“I have been a huge fan of Harry Kessler since my early youth because of my mother. Even the way I dress is in a way inspired by him. The eight volumes of his diaries are always near my bedside in my houses. Kessler represents for me Germany at its best, a Germany now gone forever.” —Karl Lagerfeld
These fascinating, never-before-published early diaries of Count Harry Kessler—patron, museum director, publisher, cultural critic, soldier, secret agent, and diplomat—present a sweeping panorama of the arts and politics of Belle Époque Europe, a glittering world poised to be changed irrevocably by the Great War. Kessler’s immersion in the new art and literature of Paris, London, and Berlin unfolds in the first part of the diaries. This refined world gives way to vivid descriptions of the horrific fighting on the Eastern and Western fronts of World War I, the intriguing private discussions among the German political and military elite about the progress of the war, as well as Kessler’s account of his role as a diplomat with a secret mission in Switzerland.

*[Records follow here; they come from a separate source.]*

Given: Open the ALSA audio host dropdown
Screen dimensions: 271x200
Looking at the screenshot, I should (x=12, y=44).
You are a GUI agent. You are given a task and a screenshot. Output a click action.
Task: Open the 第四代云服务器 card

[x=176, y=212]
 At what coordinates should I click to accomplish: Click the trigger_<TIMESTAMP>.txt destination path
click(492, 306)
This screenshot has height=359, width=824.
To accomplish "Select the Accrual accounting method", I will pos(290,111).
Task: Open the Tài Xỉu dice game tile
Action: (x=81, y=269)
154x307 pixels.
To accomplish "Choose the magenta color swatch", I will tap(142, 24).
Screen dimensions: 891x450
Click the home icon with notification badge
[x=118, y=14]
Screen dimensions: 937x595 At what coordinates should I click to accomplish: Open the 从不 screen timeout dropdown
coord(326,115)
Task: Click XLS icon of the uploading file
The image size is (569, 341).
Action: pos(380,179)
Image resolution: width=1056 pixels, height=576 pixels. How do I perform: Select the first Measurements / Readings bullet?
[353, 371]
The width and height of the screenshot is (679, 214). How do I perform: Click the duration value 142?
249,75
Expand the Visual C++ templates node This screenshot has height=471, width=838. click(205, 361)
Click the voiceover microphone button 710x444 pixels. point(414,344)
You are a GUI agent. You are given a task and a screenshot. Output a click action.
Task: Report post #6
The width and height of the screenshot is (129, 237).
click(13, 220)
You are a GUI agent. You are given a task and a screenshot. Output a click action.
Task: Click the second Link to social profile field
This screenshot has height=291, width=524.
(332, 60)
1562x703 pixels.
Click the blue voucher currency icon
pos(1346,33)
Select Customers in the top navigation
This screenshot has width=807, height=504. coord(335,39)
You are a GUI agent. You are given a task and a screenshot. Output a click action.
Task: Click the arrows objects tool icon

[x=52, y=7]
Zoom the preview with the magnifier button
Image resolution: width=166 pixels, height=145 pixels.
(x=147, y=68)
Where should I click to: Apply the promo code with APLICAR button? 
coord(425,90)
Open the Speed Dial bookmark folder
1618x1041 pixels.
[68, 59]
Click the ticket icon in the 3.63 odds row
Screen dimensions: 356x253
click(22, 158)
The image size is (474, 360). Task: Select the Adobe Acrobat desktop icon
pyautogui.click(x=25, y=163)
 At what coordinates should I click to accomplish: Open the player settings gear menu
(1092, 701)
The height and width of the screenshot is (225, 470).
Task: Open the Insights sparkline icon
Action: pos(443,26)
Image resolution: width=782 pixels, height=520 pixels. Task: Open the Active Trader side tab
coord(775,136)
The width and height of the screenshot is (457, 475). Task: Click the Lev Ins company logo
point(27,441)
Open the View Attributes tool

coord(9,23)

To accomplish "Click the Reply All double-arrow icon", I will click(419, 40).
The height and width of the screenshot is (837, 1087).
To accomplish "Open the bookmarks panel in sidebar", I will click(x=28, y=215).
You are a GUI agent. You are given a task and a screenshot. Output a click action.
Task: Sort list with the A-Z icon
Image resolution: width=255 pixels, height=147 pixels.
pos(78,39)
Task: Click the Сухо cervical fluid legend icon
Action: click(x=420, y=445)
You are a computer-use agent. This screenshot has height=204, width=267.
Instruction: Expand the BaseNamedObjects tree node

Profoundly modern and often prescient, Kessler was an erudite cultural impresario and catalyst who as a cofounder of the avant-garde journal Pan met and contributed articles about many of the leading artists and writers of the day. In 1903 he became director of the Grand Ducal Museum of Arts and Crafts in Weimar, determined to make it a center of aesthetic modernism together with his friend the architect Henry van de Velde, whose school of design would eventually become the Bauhaus. When a public scandal forced his resignation in 1906, Kessler turned to other projects, including collaborating with the Austrian writer Hugo von Hofmannsthal and the German composer Richard Strauss on the opera Der Rosenkavalier and the ballet The Legend of Joseph, which was performed in 1914 by the Ballets Russes in London and Paris. In 1913 he founded the Cranach-Presse in Weimar, one of the most important private presses of the twentieth century.
The diaries present brilliant, sharply etched, and often richly comical descriptions of his encounters, conversations, and creative collaborations with some of the most celebrated people of his time: Otto von Bismarck, Paul von Hindenburg, Hugo von Hofmannsthal, Richard Strauss, Igor Stravinsky, Sergei Diaghilev, Vaslav Nijinsky, Isadora Duncan, Ruth St. Denis, Sarah Bernhardt, Friedrich Nietzsche, Rainer Marie Rilke, Paul Verlaine, Gordon Craig, George Bernard Shaw, Harley Granville-Barker, Max Klinger, Arnold Böcklin, Max Beckmann, Aristide Maillol, Auguste Rodin, Edgar Degas, Éduard Vuillard, Claude Monet, Edvard Munch, Ida Rubinstein, Gabriele D’Annunzio, Pierre Bonnard, and Walther Rathenau, among others.
Remarkably insightful, poignant, and cinematic in their scope, Kessler’s diaries are an invaluable record of one of the most volatile and seminal moments in modern Western history.